── Task data
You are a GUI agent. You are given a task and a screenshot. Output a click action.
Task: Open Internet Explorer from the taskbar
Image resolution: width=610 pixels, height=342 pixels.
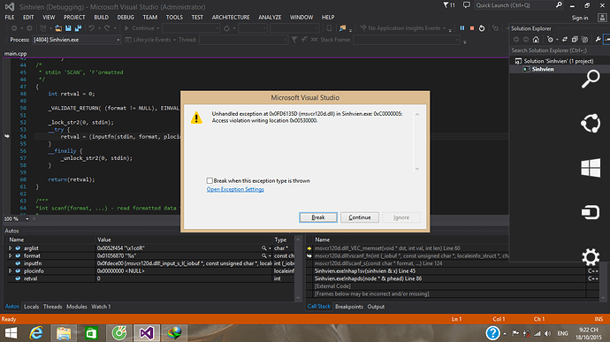click(36, 333)
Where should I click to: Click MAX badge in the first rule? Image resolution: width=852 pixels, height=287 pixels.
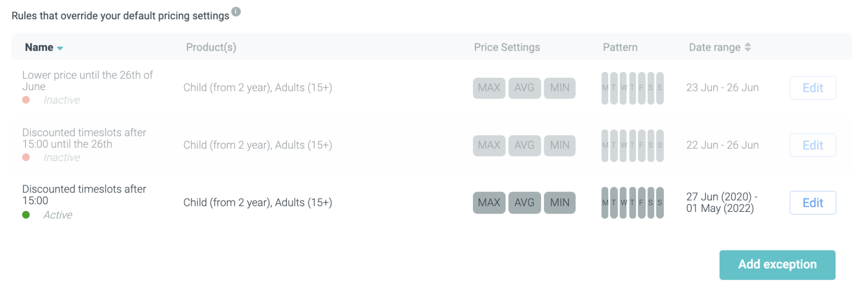pyautogui.click(x=489, y=88)
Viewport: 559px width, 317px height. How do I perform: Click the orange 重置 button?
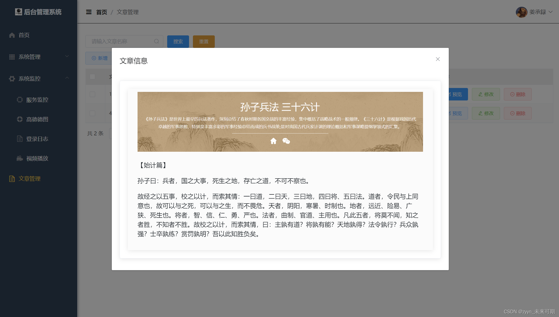pyautogui.click(x=204, y=41)
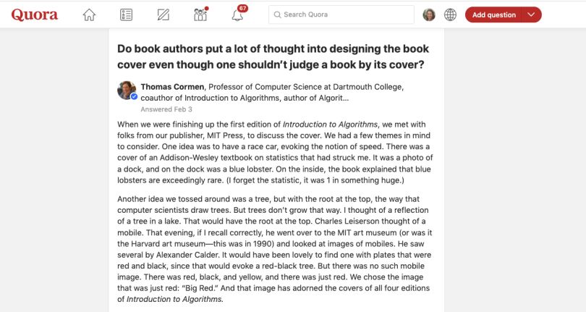Click the verified badge on Cormen's avatar
586x312 pixels.
tap(134, 97)
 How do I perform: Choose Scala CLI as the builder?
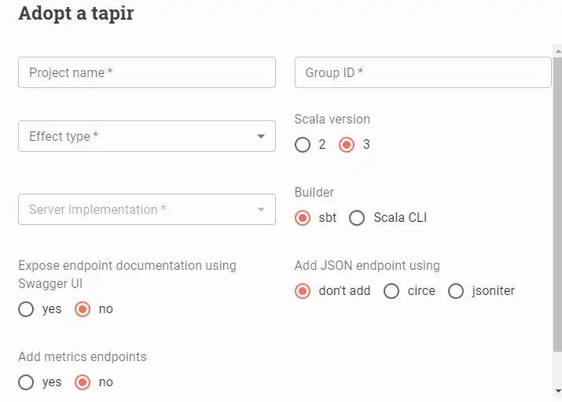coord(357,218)
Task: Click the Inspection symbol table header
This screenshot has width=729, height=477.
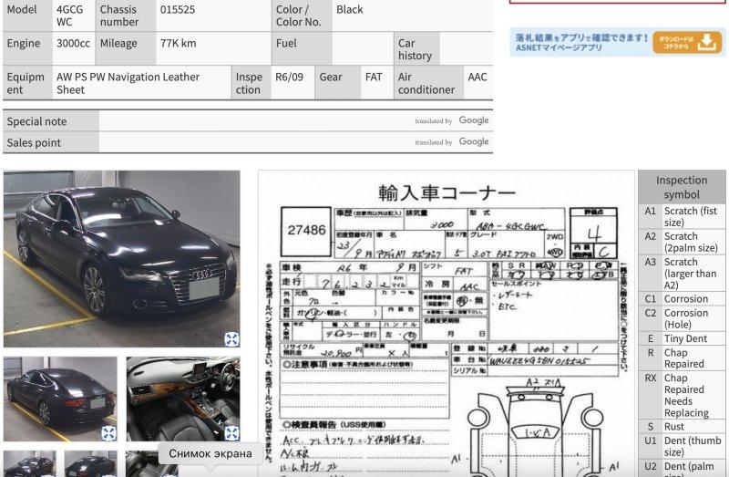Action: click(681, 187)
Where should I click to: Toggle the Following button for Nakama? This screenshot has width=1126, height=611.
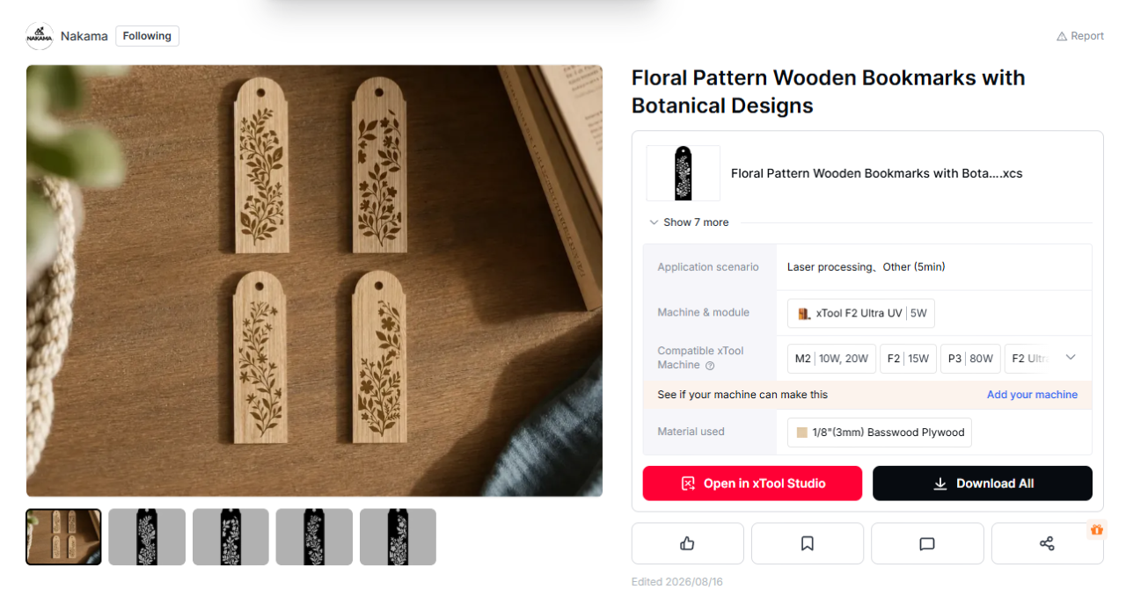tap(147, 36)
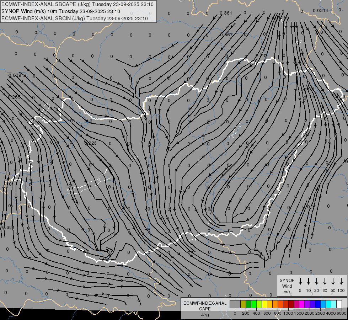The image size is (348, 320).
Task: Select the 30 m/s wind arrow symbol
Action: pyautogui.click(x=325, y=281)
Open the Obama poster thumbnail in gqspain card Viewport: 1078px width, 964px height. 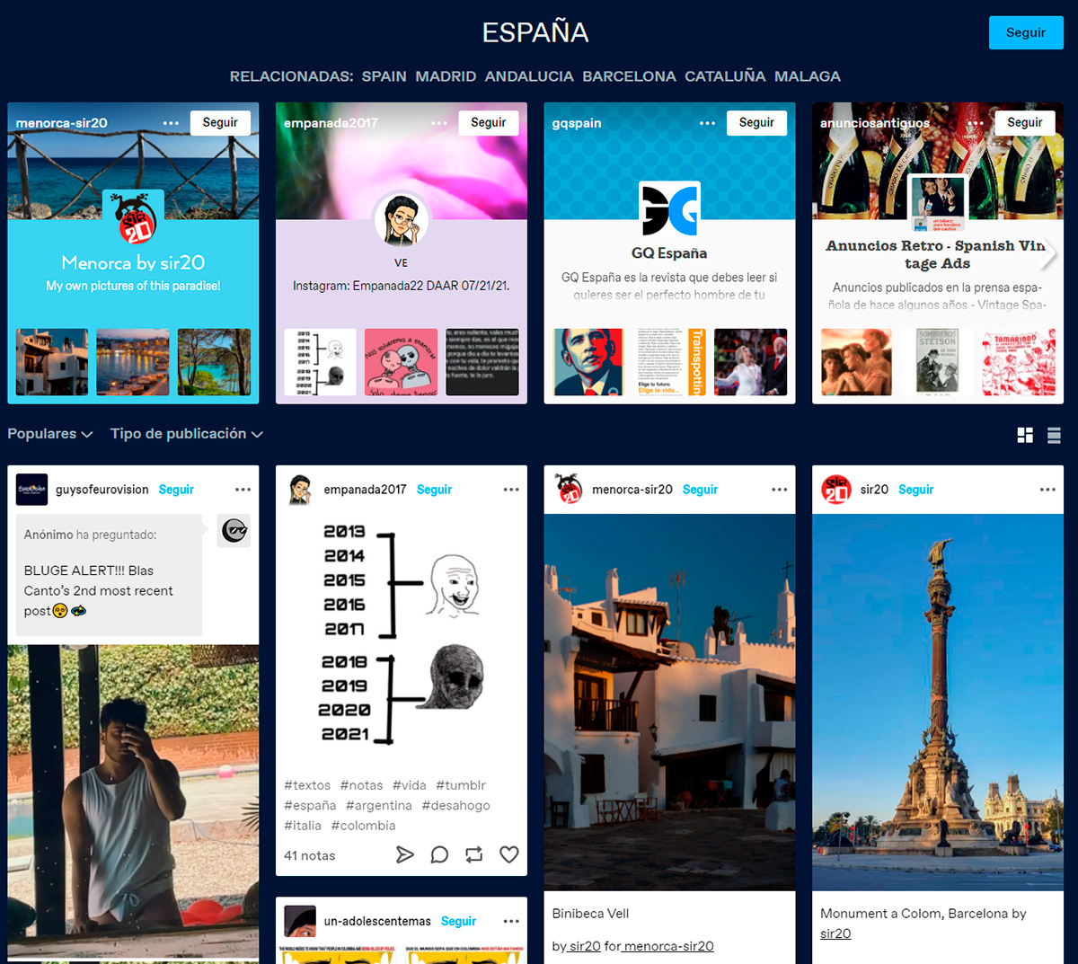pos(588,362)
────
* **What is required**: Rewrite the stretch from the start of the lines through the line containing "pyautogui.click(x=489, y=88)" as a two-column CSV with the headers instruction and click. Put one row for each line's text and its answer, each in a single quoted field with line breaks turned into spaces, and leave out the pictures.

* **Result**:
instruction,click
"You are a GUI agent. You are given a task and a screenshot. Output a click action. Task: Open Internet Explorer from the taskbar Image resolution: width=610 pixels, height=342 pixels.","click(36, 333)"
"Where should I click to: Click MAX badge in the first rule? Image resolution: width=852 pixels, height=287 pixels.","pyautogui.click(x=489, y=88)"